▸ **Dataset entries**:
== Segment start ==
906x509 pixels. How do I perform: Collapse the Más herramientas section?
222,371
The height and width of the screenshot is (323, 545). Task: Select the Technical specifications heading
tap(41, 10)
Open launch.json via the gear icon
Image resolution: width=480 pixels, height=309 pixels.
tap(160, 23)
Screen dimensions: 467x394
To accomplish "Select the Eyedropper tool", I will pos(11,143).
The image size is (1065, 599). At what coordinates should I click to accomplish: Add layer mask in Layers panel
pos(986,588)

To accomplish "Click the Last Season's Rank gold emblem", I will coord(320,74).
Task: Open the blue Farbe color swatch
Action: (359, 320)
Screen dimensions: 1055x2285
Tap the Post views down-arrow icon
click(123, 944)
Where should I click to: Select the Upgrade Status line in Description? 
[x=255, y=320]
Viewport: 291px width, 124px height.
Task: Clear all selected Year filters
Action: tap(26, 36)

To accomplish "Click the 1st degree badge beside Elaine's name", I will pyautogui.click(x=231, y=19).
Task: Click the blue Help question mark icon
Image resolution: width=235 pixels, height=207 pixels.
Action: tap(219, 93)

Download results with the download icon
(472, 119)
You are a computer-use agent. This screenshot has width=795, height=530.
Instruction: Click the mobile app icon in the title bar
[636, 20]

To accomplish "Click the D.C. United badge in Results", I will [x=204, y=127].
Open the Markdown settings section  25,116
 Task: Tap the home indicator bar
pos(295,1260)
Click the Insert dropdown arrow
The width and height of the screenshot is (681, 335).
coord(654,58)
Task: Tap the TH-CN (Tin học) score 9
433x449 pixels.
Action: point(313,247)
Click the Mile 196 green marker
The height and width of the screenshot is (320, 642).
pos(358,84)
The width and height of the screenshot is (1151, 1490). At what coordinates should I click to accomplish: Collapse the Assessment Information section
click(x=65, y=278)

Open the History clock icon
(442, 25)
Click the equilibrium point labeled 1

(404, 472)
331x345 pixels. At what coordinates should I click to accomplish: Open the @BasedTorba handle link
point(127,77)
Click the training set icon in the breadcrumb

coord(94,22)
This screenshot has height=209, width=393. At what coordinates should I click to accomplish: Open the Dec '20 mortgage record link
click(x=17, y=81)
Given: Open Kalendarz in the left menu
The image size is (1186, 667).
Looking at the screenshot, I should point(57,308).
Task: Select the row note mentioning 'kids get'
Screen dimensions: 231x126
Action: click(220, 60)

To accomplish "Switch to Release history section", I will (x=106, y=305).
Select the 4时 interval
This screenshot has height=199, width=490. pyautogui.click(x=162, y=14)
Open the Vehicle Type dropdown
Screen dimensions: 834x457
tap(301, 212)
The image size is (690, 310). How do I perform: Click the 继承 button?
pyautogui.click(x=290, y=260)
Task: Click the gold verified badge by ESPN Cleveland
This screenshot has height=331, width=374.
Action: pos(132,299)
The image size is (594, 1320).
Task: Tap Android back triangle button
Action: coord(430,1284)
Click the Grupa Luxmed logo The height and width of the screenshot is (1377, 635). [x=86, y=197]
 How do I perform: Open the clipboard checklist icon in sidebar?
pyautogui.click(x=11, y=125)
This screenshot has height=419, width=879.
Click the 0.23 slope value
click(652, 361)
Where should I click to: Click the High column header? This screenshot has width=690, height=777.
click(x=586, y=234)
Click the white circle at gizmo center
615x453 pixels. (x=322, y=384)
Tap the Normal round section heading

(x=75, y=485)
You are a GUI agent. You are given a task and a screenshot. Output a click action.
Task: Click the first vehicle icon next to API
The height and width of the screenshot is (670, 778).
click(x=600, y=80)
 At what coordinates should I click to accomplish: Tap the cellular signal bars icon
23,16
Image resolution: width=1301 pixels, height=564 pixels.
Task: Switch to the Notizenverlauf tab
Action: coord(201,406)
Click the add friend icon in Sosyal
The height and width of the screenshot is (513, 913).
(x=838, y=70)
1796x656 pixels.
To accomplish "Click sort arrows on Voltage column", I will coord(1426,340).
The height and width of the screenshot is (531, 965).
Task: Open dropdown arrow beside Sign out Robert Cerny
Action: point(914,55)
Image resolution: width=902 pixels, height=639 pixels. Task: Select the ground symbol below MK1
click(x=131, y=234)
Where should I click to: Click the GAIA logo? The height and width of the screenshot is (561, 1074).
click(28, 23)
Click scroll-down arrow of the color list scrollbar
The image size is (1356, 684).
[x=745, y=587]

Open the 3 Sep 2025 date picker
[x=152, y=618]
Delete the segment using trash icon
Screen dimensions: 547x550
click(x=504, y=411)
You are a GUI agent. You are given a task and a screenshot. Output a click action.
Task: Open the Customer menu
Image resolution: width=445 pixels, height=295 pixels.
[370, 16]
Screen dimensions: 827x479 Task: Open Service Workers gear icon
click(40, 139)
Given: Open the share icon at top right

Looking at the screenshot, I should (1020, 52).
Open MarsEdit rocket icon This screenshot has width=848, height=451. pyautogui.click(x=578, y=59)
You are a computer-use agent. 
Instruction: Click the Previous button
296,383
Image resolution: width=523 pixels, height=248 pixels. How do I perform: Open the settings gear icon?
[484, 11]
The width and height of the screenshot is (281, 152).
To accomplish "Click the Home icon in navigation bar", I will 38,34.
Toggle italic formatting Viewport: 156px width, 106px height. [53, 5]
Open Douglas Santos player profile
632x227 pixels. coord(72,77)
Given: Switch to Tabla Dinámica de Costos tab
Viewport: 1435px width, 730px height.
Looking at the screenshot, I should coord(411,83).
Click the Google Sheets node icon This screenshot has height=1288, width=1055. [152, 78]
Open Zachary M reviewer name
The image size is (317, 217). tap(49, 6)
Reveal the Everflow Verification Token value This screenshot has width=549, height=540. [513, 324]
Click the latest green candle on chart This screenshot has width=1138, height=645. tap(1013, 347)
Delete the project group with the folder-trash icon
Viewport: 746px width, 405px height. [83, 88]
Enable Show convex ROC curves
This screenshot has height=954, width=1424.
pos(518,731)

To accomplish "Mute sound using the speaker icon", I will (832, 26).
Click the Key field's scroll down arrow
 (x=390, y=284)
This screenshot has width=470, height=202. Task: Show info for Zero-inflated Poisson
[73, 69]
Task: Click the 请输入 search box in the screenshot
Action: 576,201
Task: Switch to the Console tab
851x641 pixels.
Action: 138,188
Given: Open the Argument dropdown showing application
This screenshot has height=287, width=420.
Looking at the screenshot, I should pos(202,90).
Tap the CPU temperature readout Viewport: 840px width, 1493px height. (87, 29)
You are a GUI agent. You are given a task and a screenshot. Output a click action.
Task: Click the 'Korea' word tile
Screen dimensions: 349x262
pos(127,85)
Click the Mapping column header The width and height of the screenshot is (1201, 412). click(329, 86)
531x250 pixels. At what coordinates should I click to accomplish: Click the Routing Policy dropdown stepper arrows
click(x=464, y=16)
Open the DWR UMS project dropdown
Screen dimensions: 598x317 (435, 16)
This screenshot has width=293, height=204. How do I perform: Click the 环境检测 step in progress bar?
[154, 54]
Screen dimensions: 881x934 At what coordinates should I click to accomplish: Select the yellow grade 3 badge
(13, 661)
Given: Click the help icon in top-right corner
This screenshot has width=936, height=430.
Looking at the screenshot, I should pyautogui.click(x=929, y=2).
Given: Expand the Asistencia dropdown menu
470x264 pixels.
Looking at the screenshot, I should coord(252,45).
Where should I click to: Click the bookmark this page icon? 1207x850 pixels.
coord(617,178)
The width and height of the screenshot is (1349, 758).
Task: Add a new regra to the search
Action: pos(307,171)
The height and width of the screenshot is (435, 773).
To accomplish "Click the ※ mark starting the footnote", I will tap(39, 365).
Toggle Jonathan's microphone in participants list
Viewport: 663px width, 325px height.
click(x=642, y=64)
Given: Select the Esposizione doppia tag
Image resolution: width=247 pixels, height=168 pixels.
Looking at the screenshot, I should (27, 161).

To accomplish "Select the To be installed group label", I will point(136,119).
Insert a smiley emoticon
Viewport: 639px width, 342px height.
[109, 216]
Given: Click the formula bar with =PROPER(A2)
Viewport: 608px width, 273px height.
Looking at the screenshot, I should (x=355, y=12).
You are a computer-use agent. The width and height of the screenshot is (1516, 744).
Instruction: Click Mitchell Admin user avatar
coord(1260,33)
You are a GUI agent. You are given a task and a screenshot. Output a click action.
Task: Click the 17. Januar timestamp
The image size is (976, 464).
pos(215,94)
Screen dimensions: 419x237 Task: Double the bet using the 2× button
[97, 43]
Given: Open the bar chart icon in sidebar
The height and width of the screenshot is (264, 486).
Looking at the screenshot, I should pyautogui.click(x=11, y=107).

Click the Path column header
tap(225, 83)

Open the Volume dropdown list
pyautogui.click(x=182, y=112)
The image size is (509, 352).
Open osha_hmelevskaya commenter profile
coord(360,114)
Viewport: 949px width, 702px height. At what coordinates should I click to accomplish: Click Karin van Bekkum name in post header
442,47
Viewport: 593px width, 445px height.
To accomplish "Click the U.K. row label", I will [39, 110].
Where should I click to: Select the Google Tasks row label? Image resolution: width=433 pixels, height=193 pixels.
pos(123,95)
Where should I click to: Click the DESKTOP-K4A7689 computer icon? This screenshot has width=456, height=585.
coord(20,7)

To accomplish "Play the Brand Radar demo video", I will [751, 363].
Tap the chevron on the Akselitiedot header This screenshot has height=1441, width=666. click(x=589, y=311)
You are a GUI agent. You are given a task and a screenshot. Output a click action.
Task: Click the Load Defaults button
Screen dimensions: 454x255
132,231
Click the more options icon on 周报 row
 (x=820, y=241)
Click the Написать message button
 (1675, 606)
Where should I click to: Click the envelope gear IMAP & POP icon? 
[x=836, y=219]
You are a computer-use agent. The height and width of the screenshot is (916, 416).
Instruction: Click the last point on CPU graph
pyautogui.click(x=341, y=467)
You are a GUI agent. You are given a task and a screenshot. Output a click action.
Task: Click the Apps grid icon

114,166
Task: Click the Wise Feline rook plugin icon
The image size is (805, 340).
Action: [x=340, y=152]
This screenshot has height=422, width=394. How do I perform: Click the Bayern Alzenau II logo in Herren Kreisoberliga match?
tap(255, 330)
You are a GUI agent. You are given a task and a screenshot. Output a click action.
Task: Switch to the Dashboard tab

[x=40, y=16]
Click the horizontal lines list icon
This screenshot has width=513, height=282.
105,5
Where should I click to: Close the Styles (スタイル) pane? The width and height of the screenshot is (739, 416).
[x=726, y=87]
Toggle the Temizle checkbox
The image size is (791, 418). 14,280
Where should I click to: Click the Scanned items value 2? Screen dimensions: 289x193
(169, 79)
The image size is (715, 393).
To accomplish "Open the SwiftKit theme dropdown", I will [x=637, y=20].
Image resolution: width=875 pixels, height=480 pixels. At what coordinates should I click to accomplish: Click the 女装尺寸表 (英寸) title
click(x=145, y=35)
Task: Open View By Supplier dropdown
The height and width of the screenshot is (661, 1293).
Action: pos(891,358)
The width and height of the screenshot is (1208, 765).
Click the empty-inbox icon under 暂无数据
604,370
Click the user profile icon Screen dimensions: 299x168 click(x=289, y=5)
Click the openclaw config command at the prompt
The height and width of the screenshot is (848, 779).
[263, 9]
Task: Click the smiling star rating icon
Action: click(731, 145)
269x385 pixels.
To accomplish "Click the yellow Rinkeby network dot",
== Segment end ==
Which lines above run from the one containing "The height and width of the screenshot is (661, 1293)." to the one containing "Click the user"? Give them again exactly, both ends included.

The height and width of the screenshot is (661, 1293).
Action: pos(891,358)
The width and height of the screenshot is (1208, 765).
Click the empty-inbox icon under 暂无数据
604,370
Click the user profile icon Screen dimensions: 299x168 click(x=289, y=5)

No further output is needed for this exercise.